--- START ---

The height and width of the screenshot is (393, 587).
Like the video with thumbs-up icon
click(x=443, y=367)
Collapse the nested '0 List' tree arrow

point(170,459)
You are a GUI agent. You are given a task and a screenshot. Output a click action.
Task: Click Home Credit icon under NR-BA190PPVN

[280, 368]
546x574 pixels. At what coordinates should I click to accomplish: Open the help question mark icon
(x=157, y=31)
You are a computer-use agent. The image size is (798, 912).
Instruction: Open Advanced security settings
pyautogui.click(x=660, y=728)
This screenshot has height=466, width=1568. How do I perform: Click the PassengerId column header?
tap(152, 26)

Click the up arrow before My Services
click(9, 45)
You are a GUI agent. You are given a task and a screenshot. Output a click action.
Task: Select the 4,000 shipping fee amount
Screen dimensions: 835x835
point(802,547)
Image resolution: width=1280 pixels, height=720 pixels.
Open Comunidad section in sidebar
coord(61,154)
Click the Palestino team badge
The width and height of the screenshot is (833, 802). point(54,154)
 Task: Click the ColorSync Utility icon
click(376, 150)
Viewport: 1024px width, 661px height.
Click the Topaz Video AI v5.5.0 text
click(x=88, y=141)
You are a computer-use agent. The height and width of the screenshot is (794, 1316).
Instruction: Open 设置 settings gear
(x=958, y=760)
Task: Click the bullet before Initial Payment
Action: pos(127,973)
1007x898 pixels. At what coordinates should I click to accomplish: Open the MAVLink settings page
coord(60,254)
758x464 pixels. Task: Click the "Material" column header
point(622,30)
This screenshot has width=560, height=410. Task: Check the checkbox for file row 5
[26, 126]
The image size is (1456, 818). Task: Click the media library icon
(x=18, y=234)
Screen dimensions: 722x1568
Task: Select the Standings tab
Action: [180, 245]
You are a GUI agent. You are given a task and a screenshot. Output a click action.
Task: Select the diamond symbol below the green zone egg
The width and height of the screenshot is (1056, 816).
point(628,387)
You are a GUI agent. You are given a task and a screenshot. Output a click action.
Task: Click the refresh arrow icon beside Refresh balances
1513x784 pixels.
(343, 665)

--- END ---

- _Work required_:
Write out a word-for-word copy of every entry above.

- _Completed task_:
The height and width of the screenshot is (393, 587).
Like the video with thumbs-up icon
click(x=443, y=367)
Collapse the nested '0 List' tree arrow

point(170,459)
You are a GUI agent. You are given a task and a screenshot. Output a click action.
Task: Click Home Credit icon under NR-BA190PPVN

[280, 368]
546x574 pixels. At what coordinates should I click to accomplish: Open the help question mark icon
(x=157, y=31)
You are a computer-use agent. The image size is (798, 912).
Instruction: Open Advanced security settings
pyautogui.click(x=660, y=728)
This screenshot has height=466, width=1568. How do I perform: Click the PassengerId column header?
tap(152, 26)

Click the up arrow before My Services
click(9, 45)
You are a GUI agent. You are given a task and a screenshot. Output a click action.
Task: Select the 4,000 shipping fee amount
Screen dimensions: 835x835
point(802,547)
Image resolution: width=1280 pixels, height=720 pixels.
Open Comunidad section in sidebar
coord(61,154)
Click the Palestino team badge
The width and height of the screenshot is (833, 802). point(54,154)
 Task: Click the ColorSync Utility icon
click(376, 150)
Viewport: 1024px width, 661px height.
Click the Topaz Video AI v5.5.0 text
click(x=88, y=141)
You are a computer-use agent. The height and width of the screenshot is (794, 1316).
Instruction: Open 设置 settings gear
(x=958, y=760)
Task: Click the bullet before Initial Payment
Action: pos(127,973)
1007x898 pixels. At what coordinates should I click to accomplish: Open the MAVLink settings page
coord(60,254)
758x464 pixels. Task: Click the "Material" column header
point(622,30)
This screenshot has width=560, height=410. Task: Check the checkbox for file row 5
[26, 126]
The image size is (1456, 818). Task: Click the media library icon
(x=18, y=234)
Screen dimensions: 722x1568
Task: Select the Standings tab
Action: [180, 245]
You are a GUI agent. You are given a task and a screenshot. Output a click action.
Task: Select the diamond symbol below the green zone egg
The width and height of the screenshot is (1056, 816).
point(628,387)
You are a GUI agent. You are given a task and a screenshot. Output a click action.
Task: Click the refresh arrow icon beside Refresh balances
1513x784 pixels.
(343, 665)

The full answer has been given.